How to Use a Slack Retrospective Bot to Run Effective Retrospectives

How to Use a Slack Retrospective Bot to Run Effective Retrospectives

Many agile teams turn to a Slack retrospective bot to overcome the scheduling nightmare of getting all of their developers (along with the Product Owners and Scrum Master) on the same call at the same time.

In today’s post, we show you how Scrum teams use Geekbot — our Slack retrospective bot — to run asynchronous (and highly effective) retrospectives in Slack.

Using Geekbot to Run Slack Retrospectives 

In the sections below, we cover how to use Geekbot to:

Create a New Retrospective via Geekbot’s Dashboard

The first step is to click on “Retrospective” in the upper right corner when selecting from our list of pre-filled templates. 

As you can see below, in addition to retrospectives, Geekbot is also used to facilitate asynchronous daily standups, Slack polls and surveys, and more.

Customize When, Where, and Who

Geekbot’s retrospective template is highly customizable so it can be adapted to what your whole team needs.

In our retrospective format, you can modify:

  • The schedule: You can select when your retro gets sent out. Some teams complete a sprint retrospective in one day. But some of our customers also do tiered retrospectives that last over several days. (This extra time helps teams provide more insightful and reflective comments, along with other benefits we cover in our article on running tiered remote retrospectives.)
  • Retrospective Questions: Geekbot defaults to the four common retrospective questions, but you can rearrange them, delete the ones you don’t want, and add new ones (with no limit to how many questions you can ask).
  • Broadcast Channel: You can make a new Slack channel that’s just for retrospectives, or you can use a pre-existing channel.
  • Participants: To save time, you can choose to add all the participants from your broadcast channel, but you can also manually add (or remove) participants who don’t need to fill out the retrospective.

Tips on Scheduling Your Retrospective

Traditionally, retrospectives are held at the end of a sprint, right before your next sprint planning session starts. This gives you time to collect feedback and decide which insights you want to turn into action items going forward.

But every agile team is different, especially when it comes to holding asynchronous retrospective meetings.

With Geekbot, we made it so you can schedule our retrospective bot as it makes sense for your team.

You can pick the time period and days the retrospective questions get sent out. 

Period & Days: Schedule the frequency and days that retrospective questions get sent out

You can also select the time and time zone

Time & Timezone: With Geekbot, you have the option of sending retrospectives at a specific time in everyone's timezone.

It’s often best to select “User’s local time zone” so Geekbot factors in where team members are geographically, and they get the retrospective questions sent to them at the right time. 

If you manually select the timezone for each participant, you run the risk of mistaking and sending the retrospective questions too late or too early in the day.

Send Out Your Retrospective and Collect Responses

Geekbot will send out the retrospective questions in Slack to teammates at the date and time you scheduled.

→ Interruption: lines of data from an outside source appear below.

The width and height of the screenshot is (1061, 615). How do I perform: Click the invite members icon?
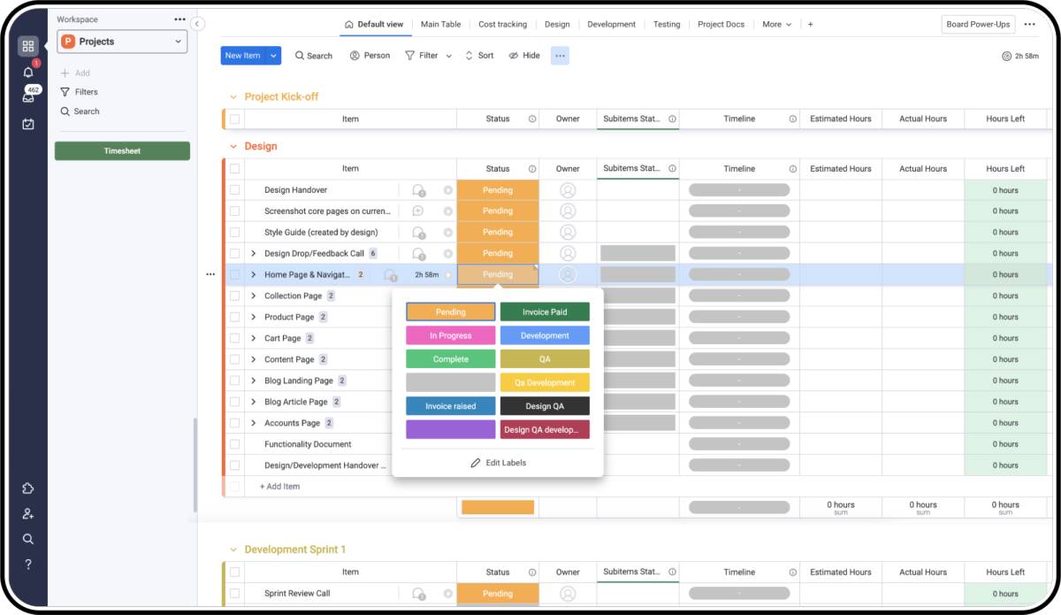click(x=28, y=513)
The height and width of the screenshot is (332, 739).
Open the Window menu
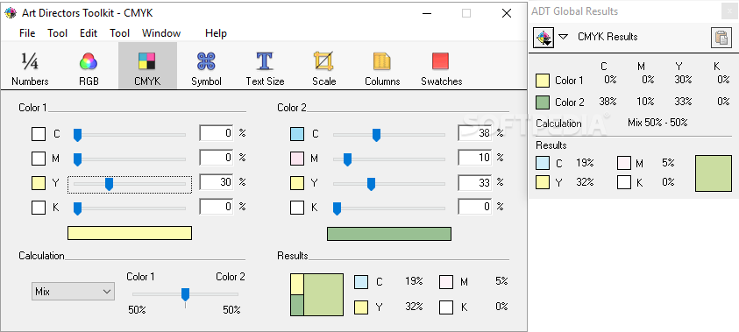[161, 33]
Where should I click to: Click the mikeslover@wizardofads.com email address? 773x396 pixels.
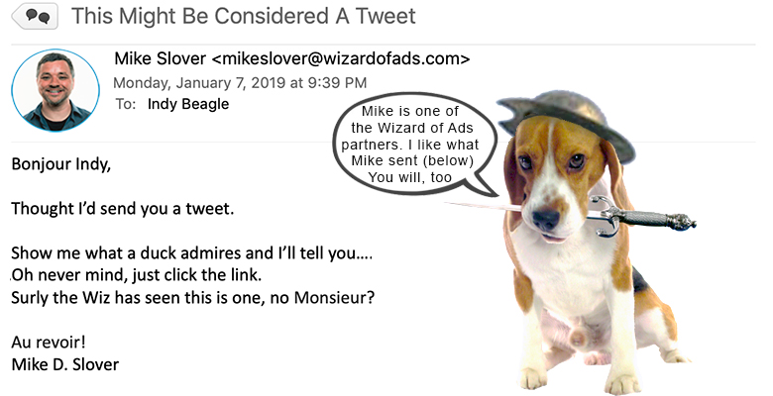tap(341, 58)
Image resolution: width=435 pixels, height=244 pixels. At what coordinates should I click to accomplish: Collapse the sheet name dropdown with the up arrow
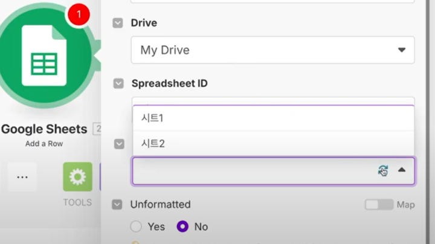point(402,170)
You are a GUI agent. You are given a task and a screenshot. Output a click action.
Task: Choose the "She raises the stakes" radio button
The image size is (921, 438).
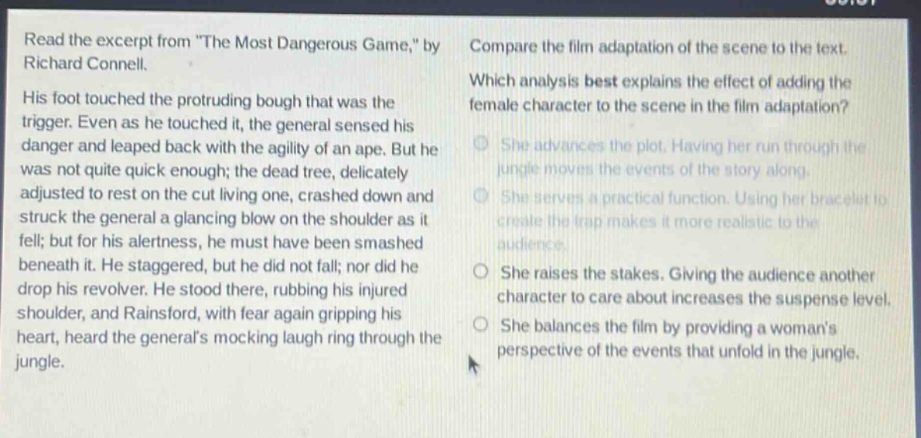point(482,273)
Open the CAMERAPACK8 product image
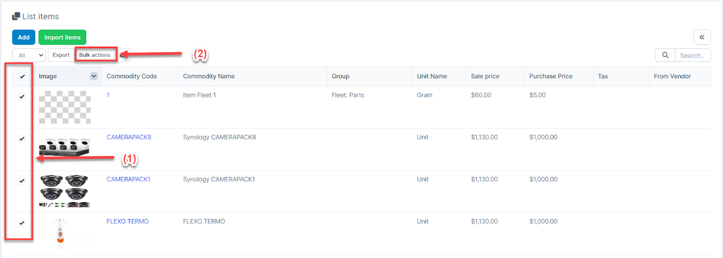This screenshot has width=723, height=258. 65,147
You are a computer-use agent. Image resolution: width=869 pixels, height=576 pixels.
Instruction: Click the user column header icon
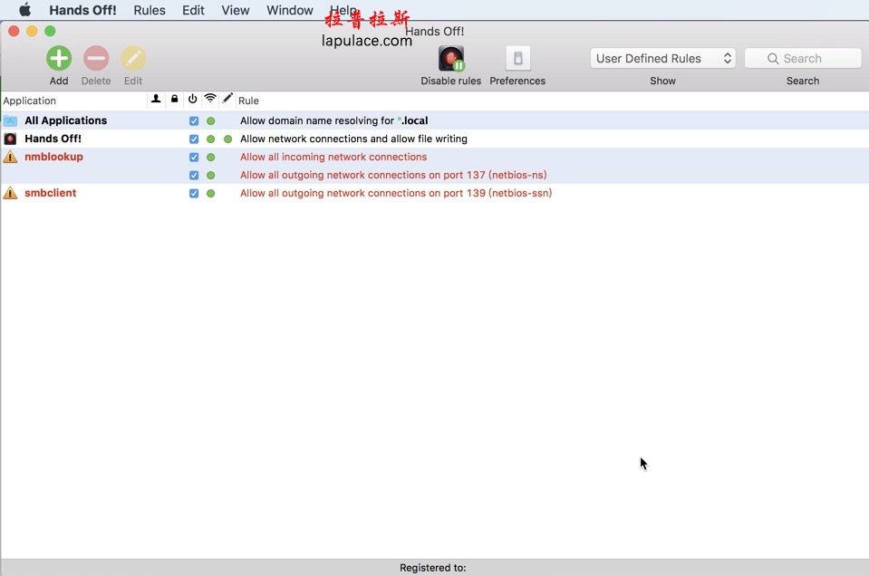(x=156, y=100)

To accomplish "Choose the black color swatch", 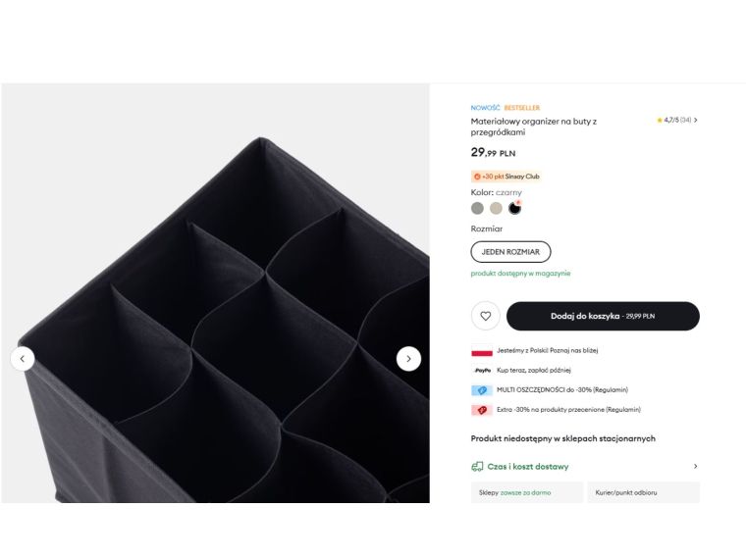I will tap(514, 208).
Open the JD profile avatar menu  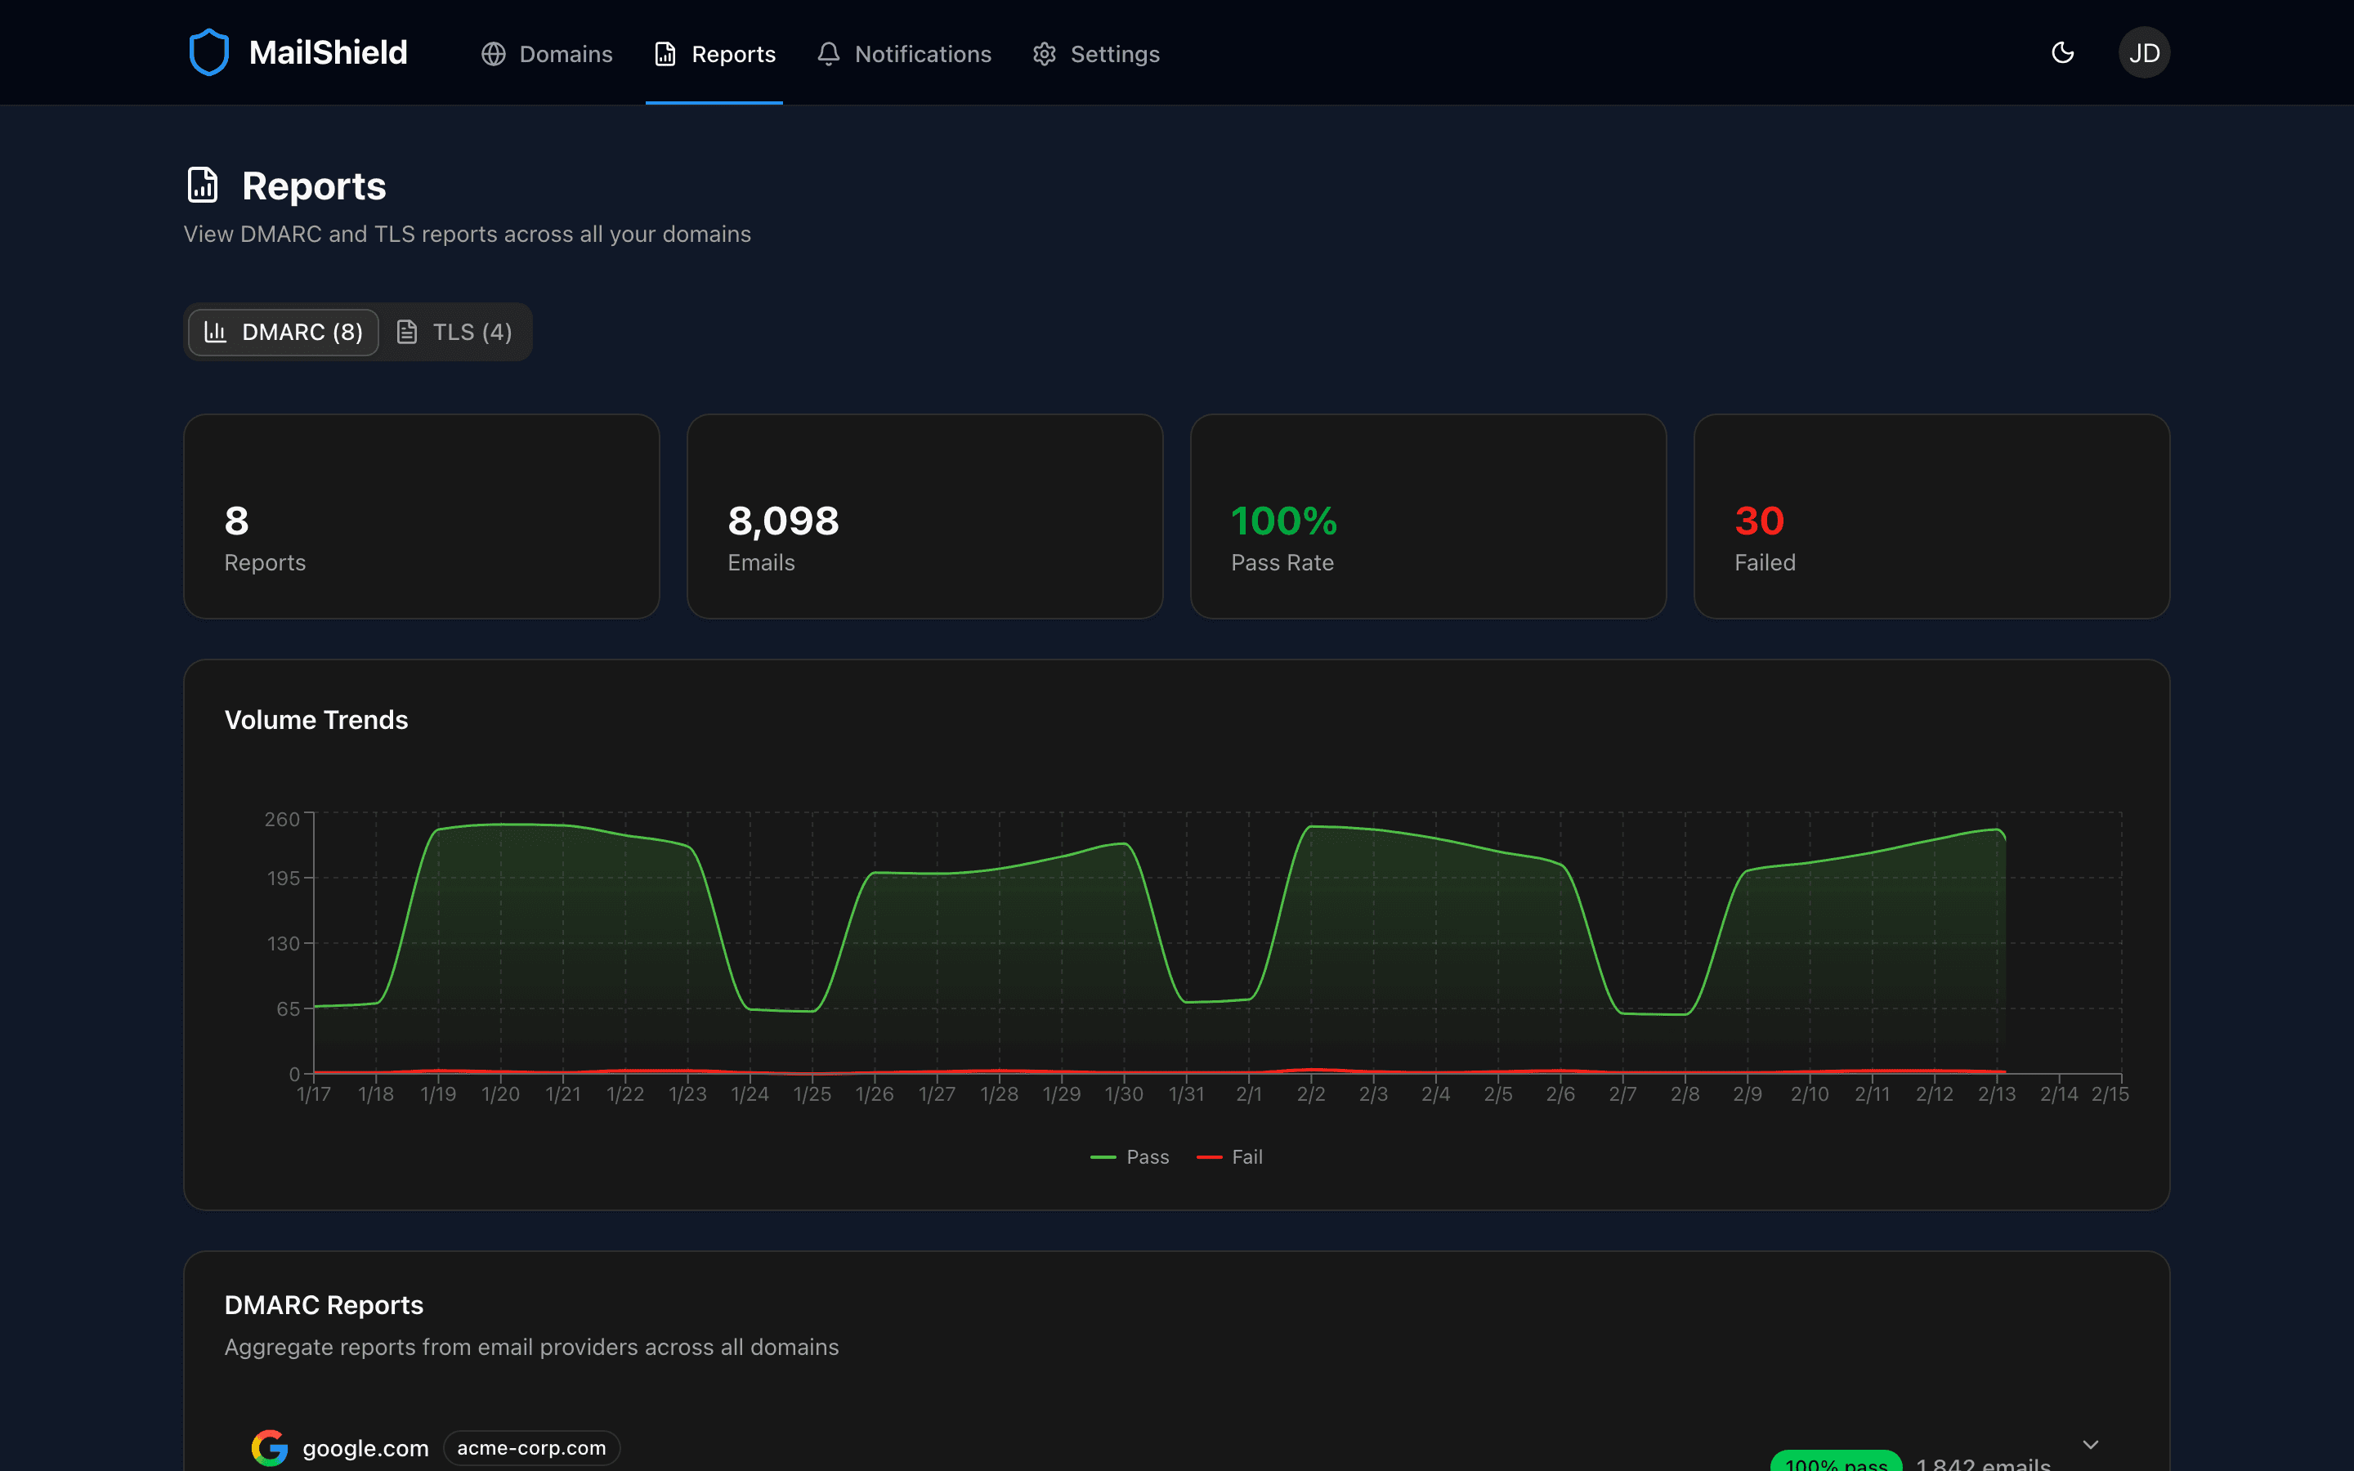point(2144,52)
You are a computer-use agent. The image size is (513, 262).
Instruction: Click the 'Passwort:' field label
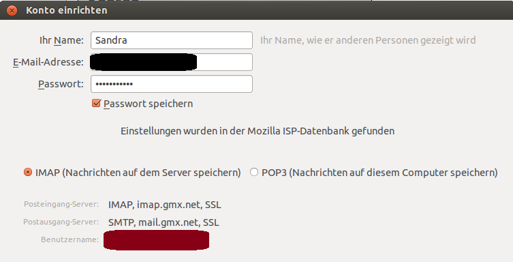pyautogui.click(x=61, y=84)
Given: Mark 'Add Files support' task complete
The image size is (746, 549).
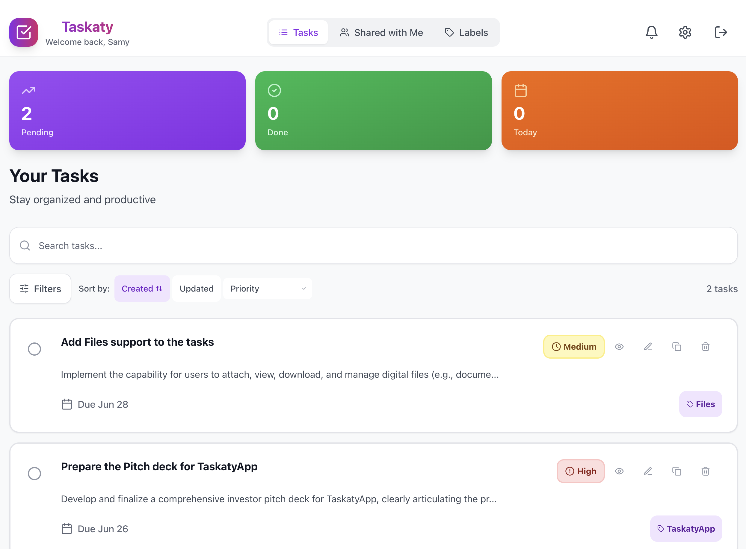Looking at the screenshot, I should tap(34, 349).
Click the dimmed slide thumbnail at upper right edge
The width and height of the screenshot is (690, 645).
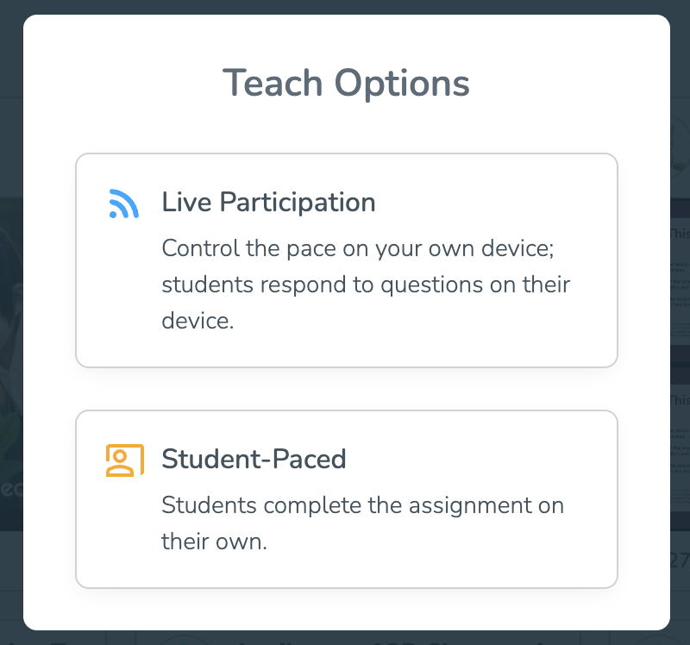(x=680, y=282)
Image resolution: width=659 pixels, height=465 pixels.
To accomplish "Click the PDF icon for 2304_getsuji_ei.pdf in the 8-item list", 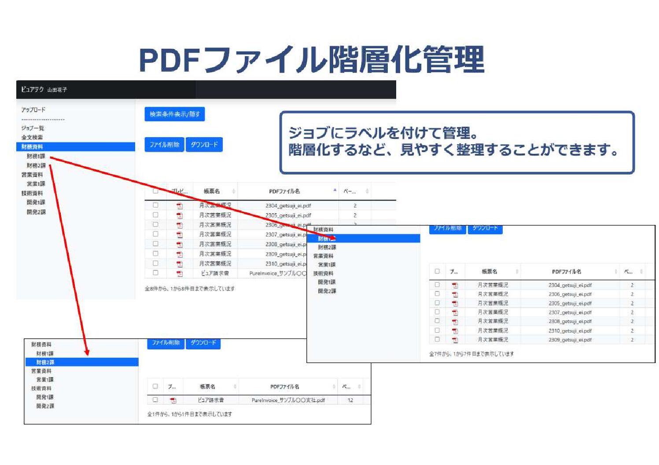I will click(x=179, y=206).
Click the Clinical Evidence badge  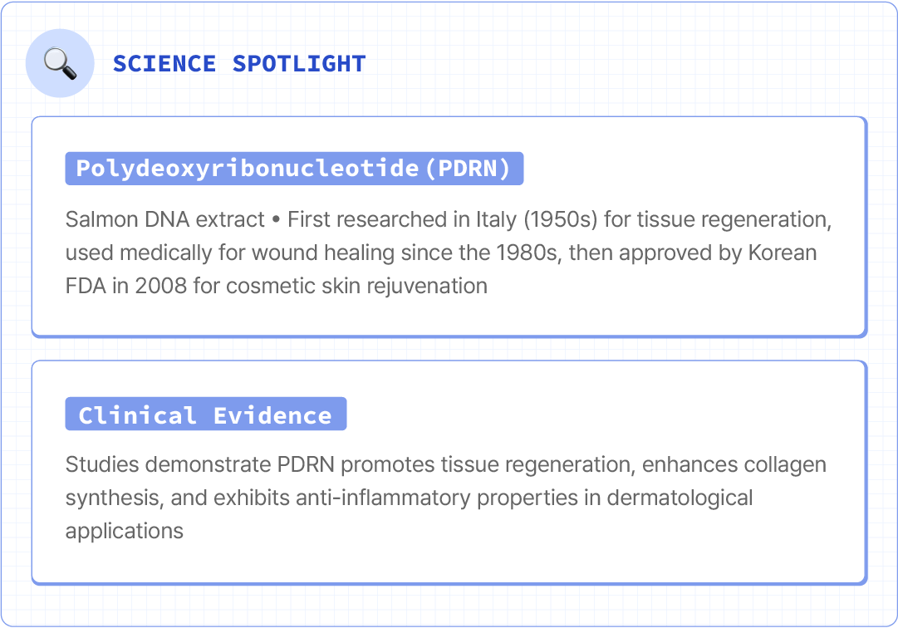pos(205,415)
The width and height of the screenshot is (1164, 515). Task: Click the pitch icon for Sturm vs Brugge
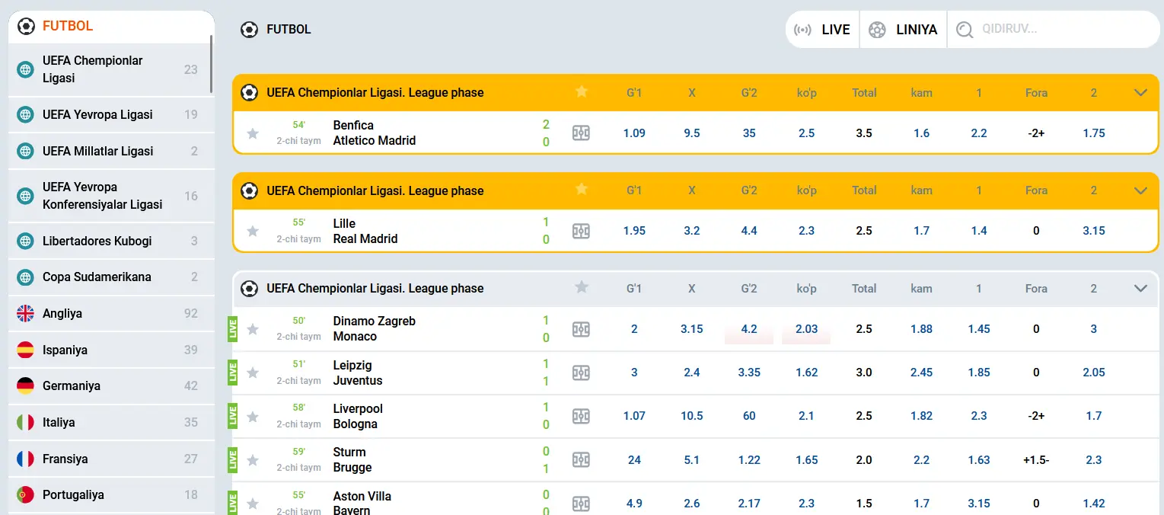tap(581, 460)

When it’s time to complete the retrospective questions, team members get a notification like a normal Slack bot alert. 

It’s okay if they don’t respond to the retrospective immediately. Geekbot will send a reminder to team members who haven’t provided their answers, making it easier on you because you don’t have to individually follow up with everyone who forgot to reply. 

Note: Although the reminder feature is optional, most of our customers choose to turn it on. 

Personal Reminders: Smart reminders (Geekbot will automatically send you reminders by learning and adapting to your reporting) or Manual reminders (Customize the way you get reminders and set your own pace)

Once the retrospective answers are in, Geekbot shares each teammate’s responses in the appropriate Slack channel. 

Note: You can also view the retrospective responses in Geekbot’s dashboard, filtered by date and time. Plus, you can choose to get your team’s responses emailed to you.

Retrospectives in Slack: What went well? What didn't go so well? What have you learned?

From there, team members can reply to each other (if they need to follow up or clarify something) by creating threads and conversations without disrupting other teammates. 

Threaded responses within Slack make it so other team members don't have to be interrupted.

Final Thought: Adding Geekbot to Your Workflow

We designed Geekbot’s Slack retrospective bot to help you easily run asynchronous and value-driven retrospectives. 

And that same Slack integrated technology is what lets teams run asynchronous daily standups, remote well-being check-ins, Slack polls, and much more. 

We use Geekbot everyday ourselves, and we’re proud and thankful that over 100,000 customers have signed up, including teams at companies such as GitHub, GitLab, Zapier, Shopify, and more. 

Note: Are you ready to start holding retrospectives with the help of our Slack retrospective bot? Click here to start your free trial.

Frequently asked questions

How Can I Make My Retrospectives More Fun?

Team members can easily develop a hum-drum response to retrospectives, treating them like just another meeting to check off.

     

This isn’t good for your future sprints — the point of a retrospective is to identify what isn’t working and what is.

     

Retrospective games are designed to get your participants to think in such terms.